What is needed is an exact copy of every entry below, with the pictures left out.

[Start of section]

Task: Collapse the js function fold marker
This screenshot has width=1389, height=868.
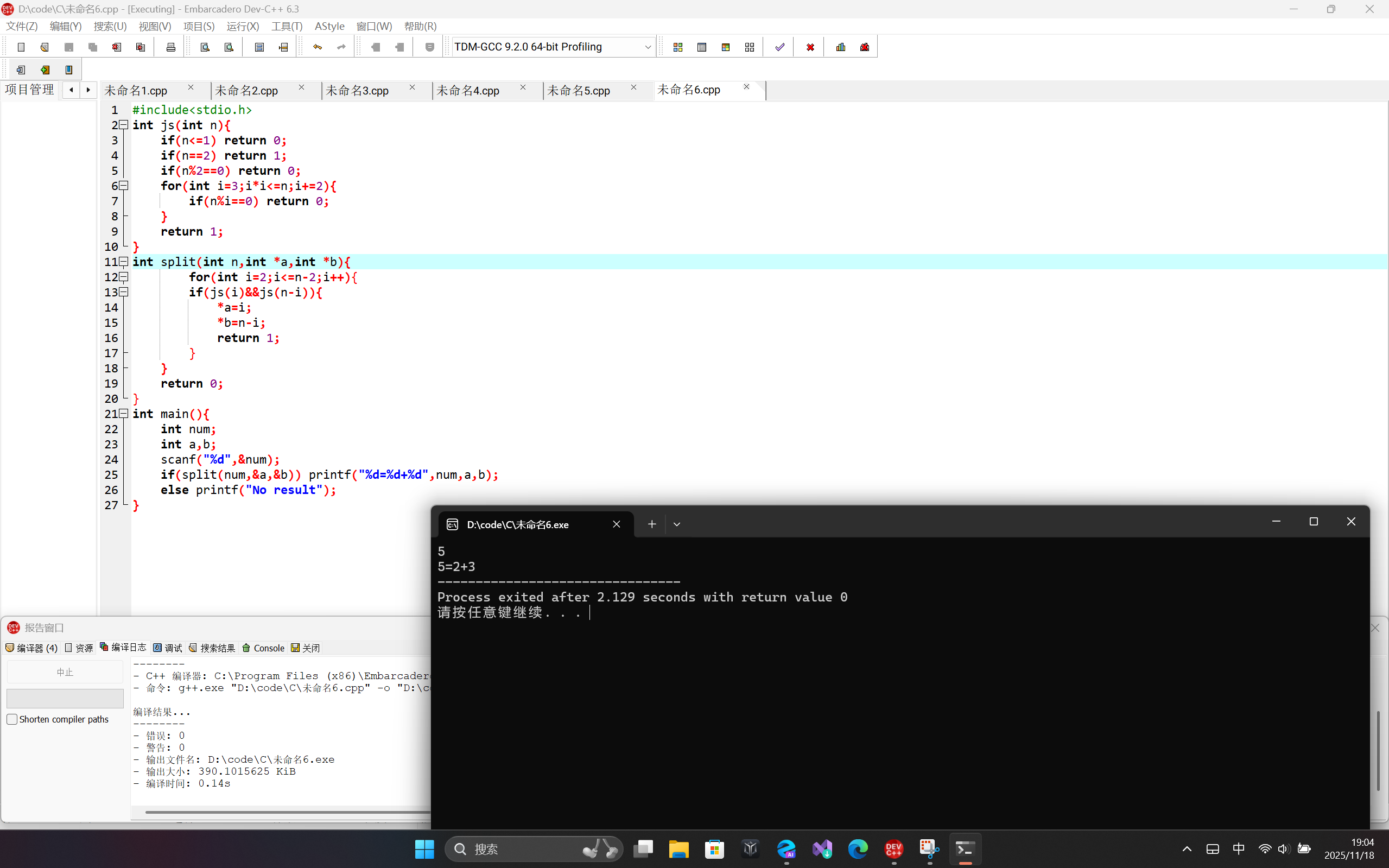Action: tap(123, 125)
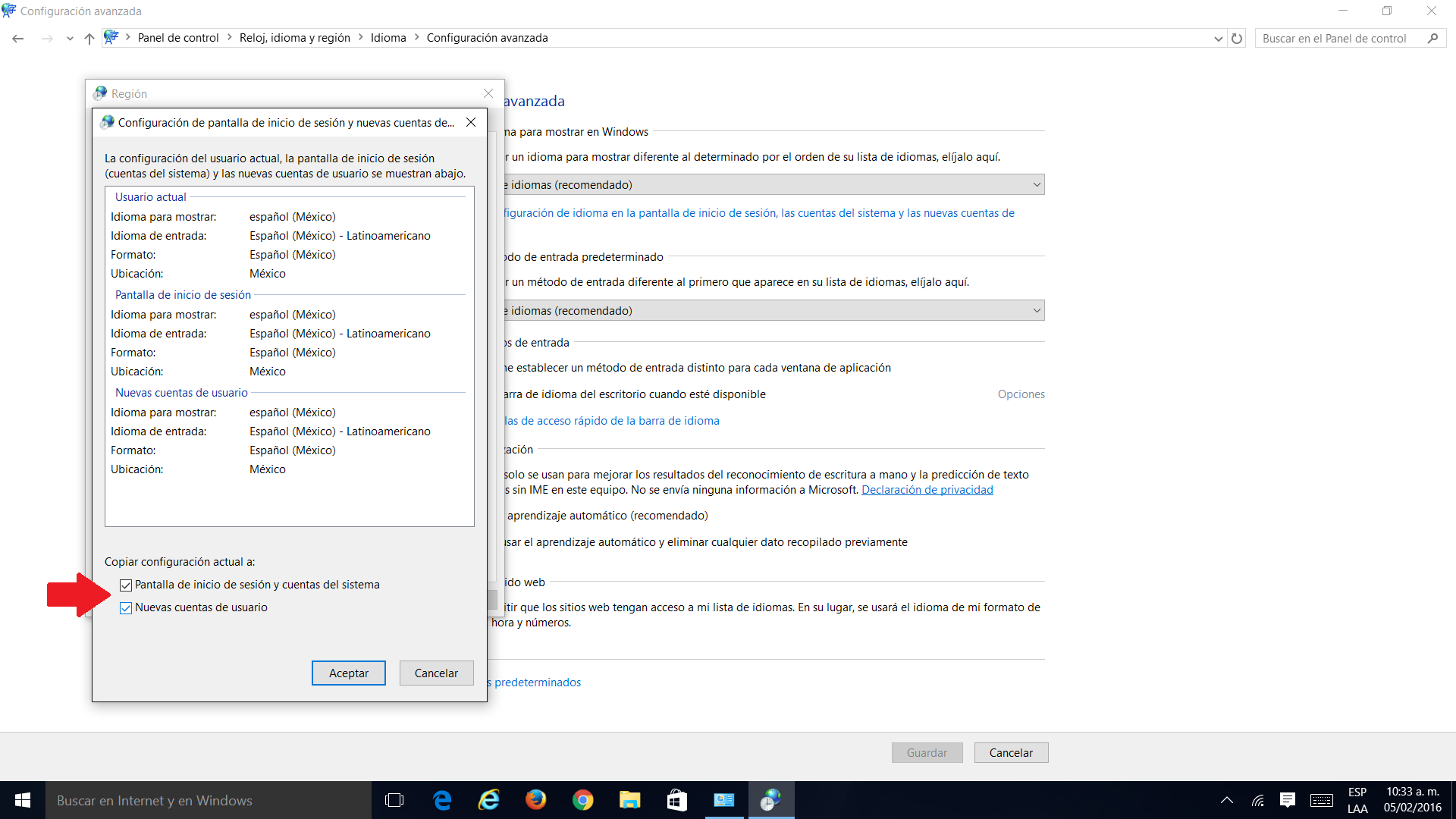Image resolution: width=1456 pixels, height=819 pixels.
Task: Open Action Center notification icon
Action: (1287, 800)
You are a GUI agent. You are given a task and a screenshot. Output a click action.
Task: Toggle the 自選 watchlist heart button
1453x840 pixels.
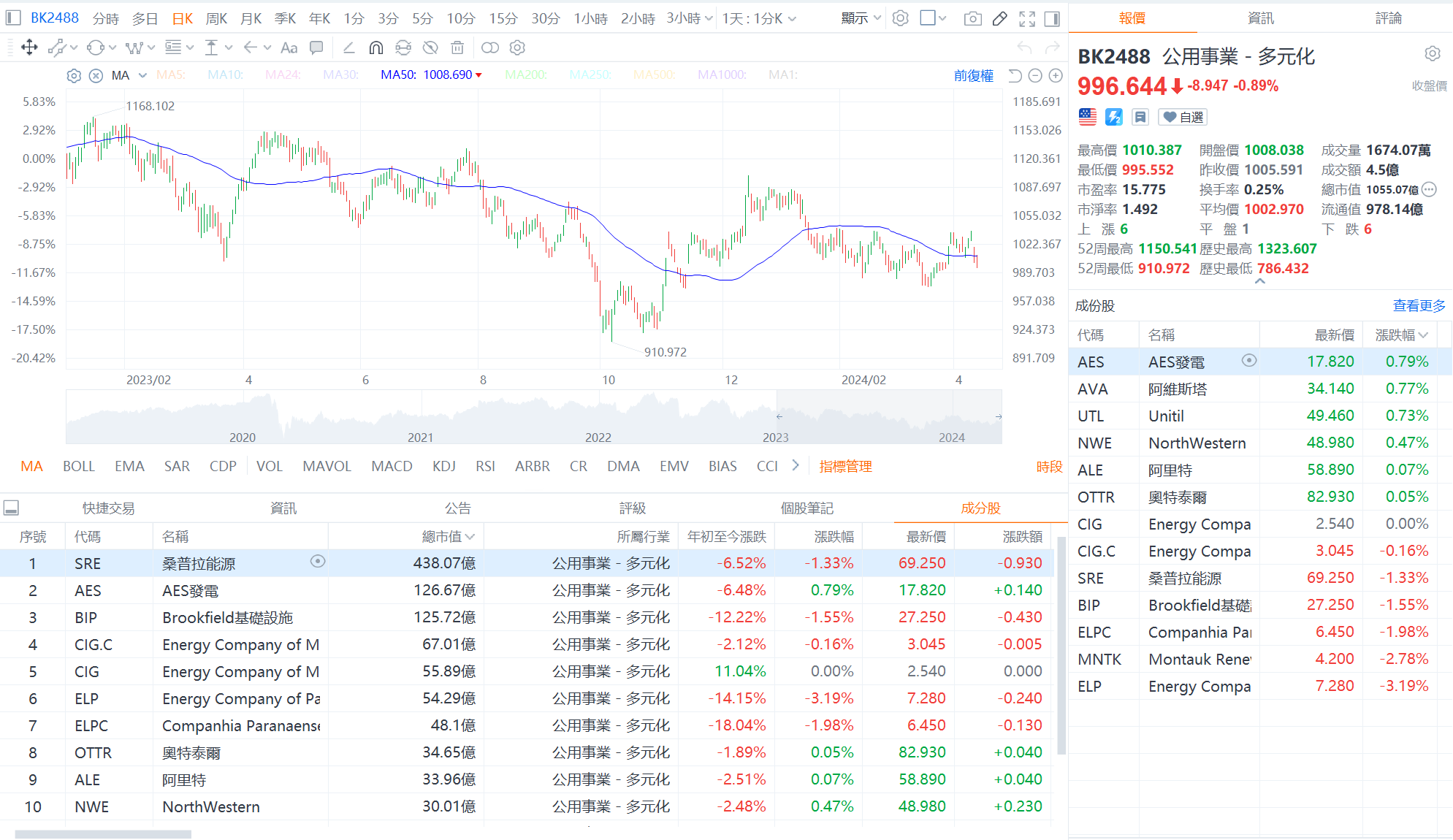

[End of section]

| Worked solution |
Task: Collapse the js function fold marker
This screenshot has width=1389, height=868.
Action: tap(123, 125)
Image resolution: width=1456 pixels, height=819 pixels.
Task: Open Action Center notification icon
Action: (1287, 800)
You are a GUI agent. You are given a task and a screenshot. Output a click action.
Task: Toggle the 自選 watchlist heart button
1453x840 pixels.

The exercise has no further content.